Prove that for $x\in \mathbb{R}$ $\exists n\in \mathbb{N}$ such that $n>x$

Question

I solved this and I think it is correct but being new to Real Analysis without much proofs experience there is always this hesitancy I have during/after solving so I am posting this in 'solution-verification'

Prove that for $x\in \mathbb{R}$ $\exists n\in \mathbb{N}$ such that
$n>x$

My attempt:

Assume that this statement is incorrect, this means that for $x\in \mathbb{R}$ $\nexists n\in \mathbb{N}$ such that $n>x$

So we now have that $\forall x \in \mathbb{R}$ $x\geq n$ $\forall n \in \mathbb{N}$

Since we are talking about all $x \in \mathbb{R}$ and $\mathbb{N}\subset\mathbb{R}$ we can say that $\forall x \in \mathbb{N}$ $x\geq n$ $\forall n \in \mathbb{N}$

This implies that $\mathbb{N}$ is bounded above which is wrong, thus our initial statement must be correct.

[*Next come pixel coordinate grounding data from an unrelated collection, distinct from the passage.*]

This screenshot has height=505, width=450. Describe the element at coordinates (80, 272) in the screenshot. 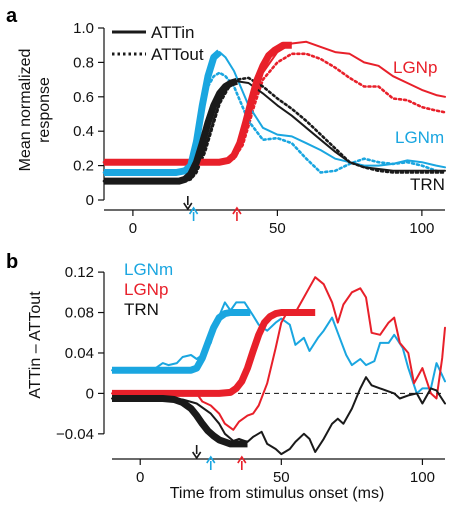

I see `y-tick-label: 0.12` at that location.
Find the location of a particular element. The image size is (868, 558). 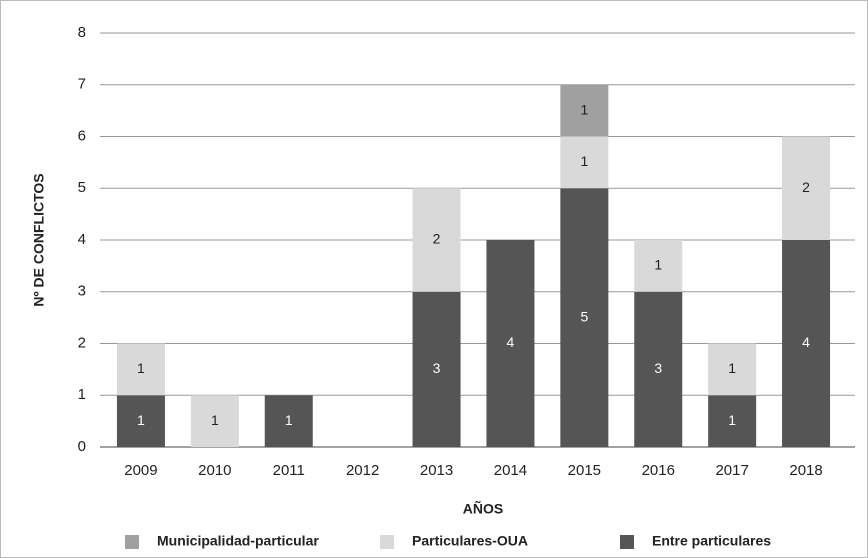

y-tick-label: 3 is located at coordinates (82, 292).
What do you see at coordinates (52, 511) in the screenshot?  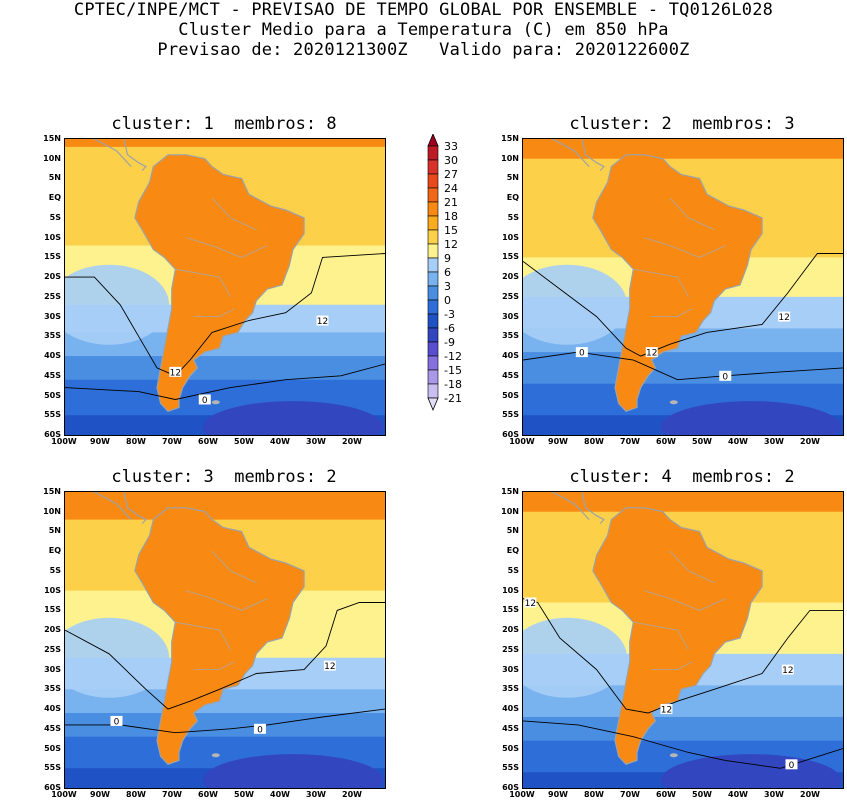 I see `lat-tick-label: 10N` at bounding box center [52, 511].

Any feedback or help would be appreciated. My goal from this is to either verify it is correct or get to know where I went wrong so I am not really interested in someone giving me another solution.

Answer 1

The given statement is

$\forall x \in \mathbb{R} \,\exists n \in \mathbb{N}$ such that $n >x$

If the above statement is incorrect then it should be

$\exists x \in \mathbb{R} \,\forall n \in \mathbb{N}$ such that $n \le x$

and not

So we now have that $\forall x \in \mathbb{R}$ $x\geq n$ $\forall n \in \mathbb{N}$

Edit: Your can use the same argument. Remember the definition of bounded subsets of real numbers. A subset $A$ of real numbers is said to be bounded if $\exists M \in \mathbb{R} \forall a \in A$ we have $a \le M$.

Here you can take $A= \mathbb{N}, M = x$.